Lisa Delpit brings attention to the issue of inequality in the classroom environment due to the culture of power enacted in our society. She places blame on white academics for establishing a discriminatory (with or without intention she does not specify) educational system which favors primarily white, middle-class students in terms of established societal norms for success. She argues that current classroom practices treat poor or minority students unfairly, labeling them as remedial or misbehaved, and that solutions to help these students succeed often are too indirect and useless for real improvement to occur. Arguing that this stems in part from cultural differences between white and black educational practices (for example, the issue of authority she presents), she also suggests that in the U.S. "students will be judged on their product regardless of the process they utilized to achieve it" (287); this makes the learning process more difficult for non-white students because they are expected to understand the process when in reality they have, she argues, never been properly taught that process to begin with.
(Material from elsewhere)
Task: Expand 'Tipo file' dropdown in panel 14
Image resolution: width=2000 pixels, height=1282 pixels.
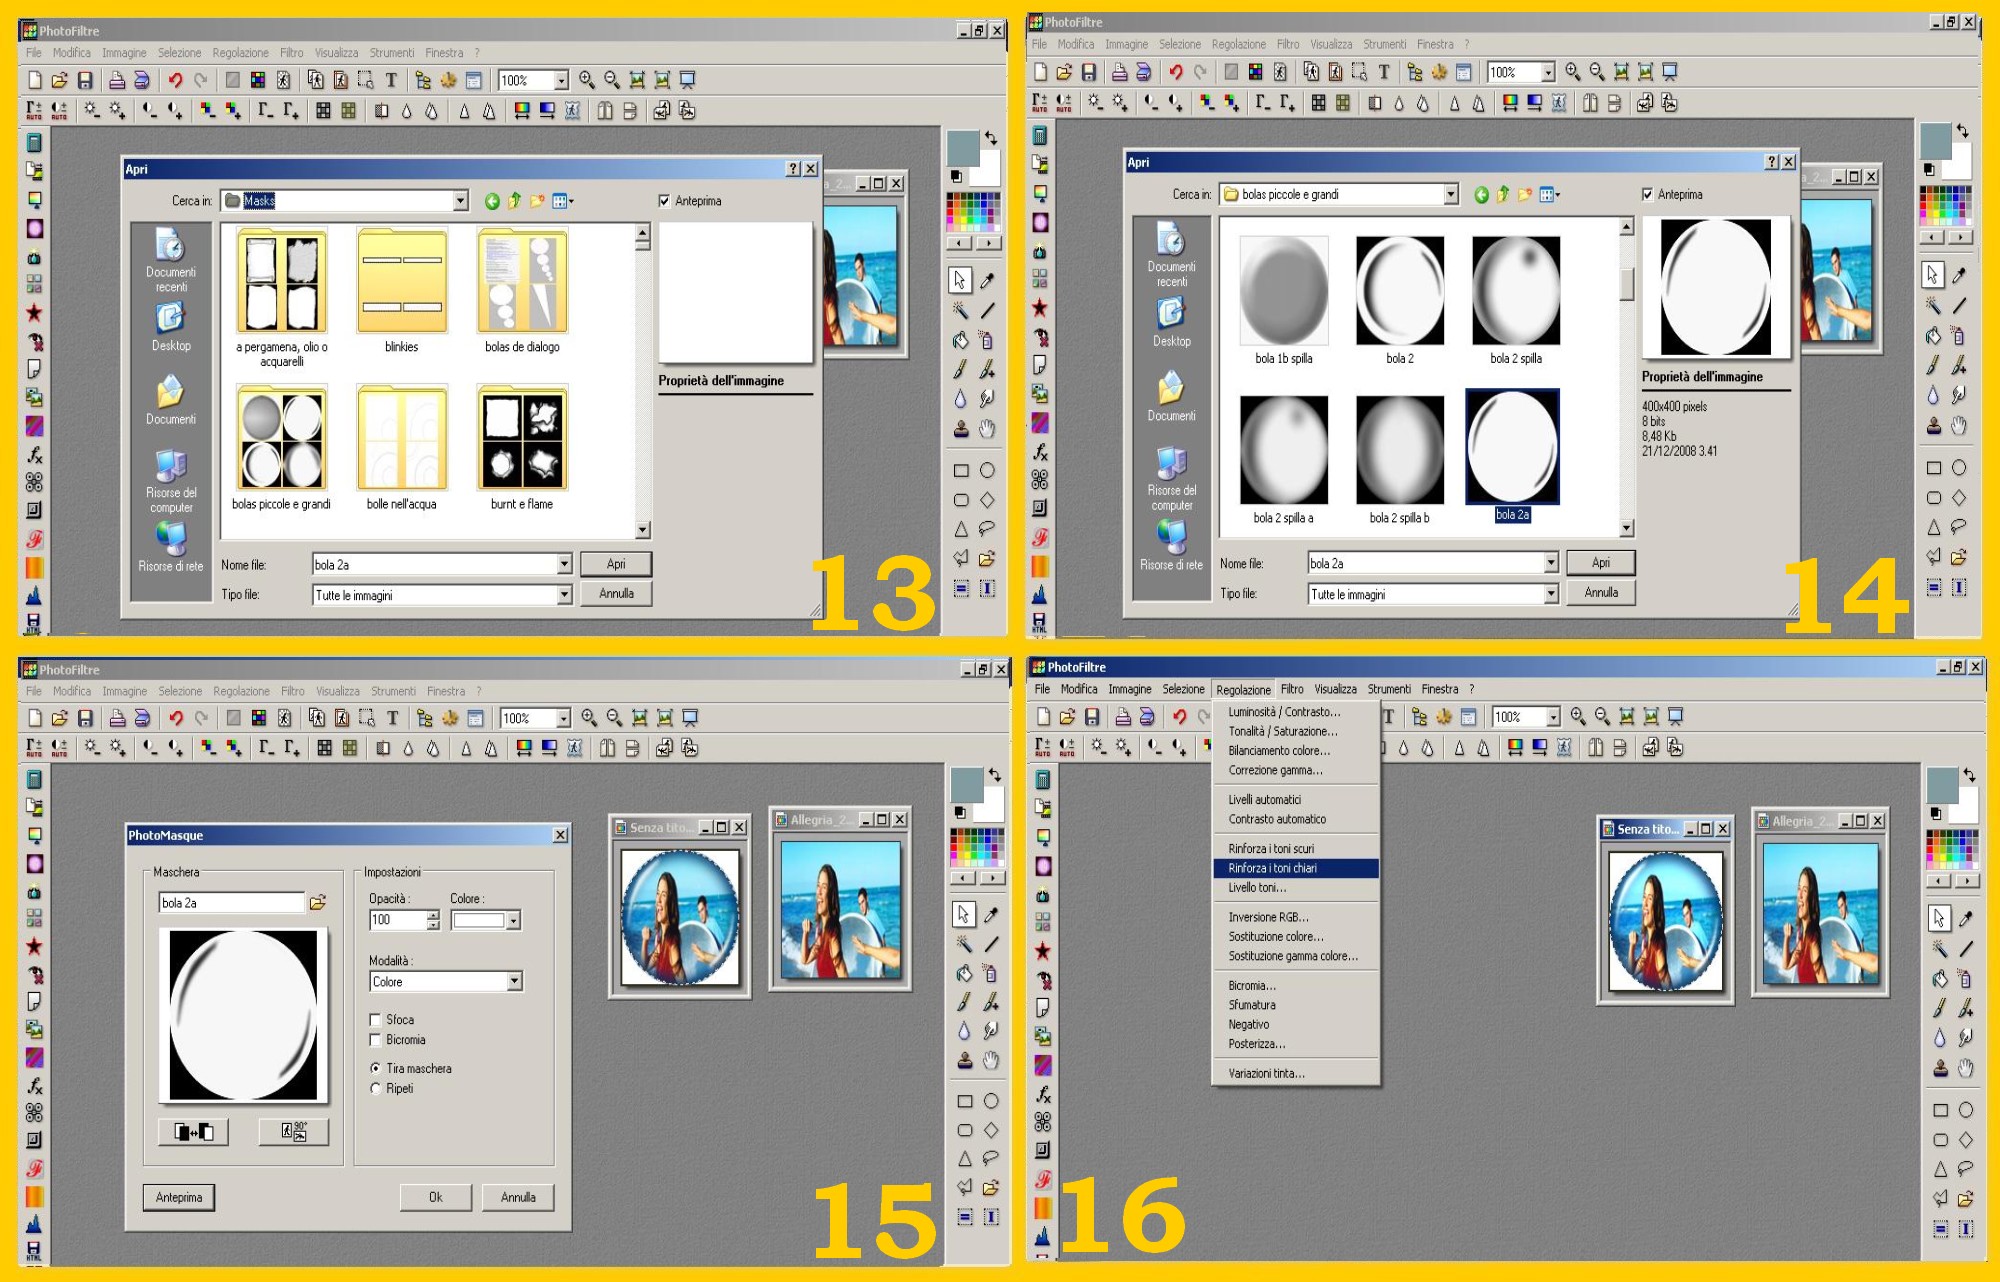Action: pos(1551,594)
I am not sure how widely correct her observations are when applied to the American population as a whole, especially back in the 80s, but I expect her results are probably still quite shocking today in a society that claims to be racially transcendent. While we may have passed laws making discrimination illegal, education still suffers in that teachers, like she argues, do not always know how to deal with students from different backgrounds with different experiences, from any culture, since the educational system still tailors to that same white, middle-class demographic. I think it's true when she says that we all are experts at what we know best and thus we all need to approach education on a more personal level in order to really learn anything. This goes beyond class and race, and right to the foundations of human connection. How can we learn anything, she asks, if we don't listen and hear from our hearts? This speaks to all inequalities, all differences in conviction, not just the plight of the teacher and student misunderstanding and miscommunication related to race and socioeconomic standing.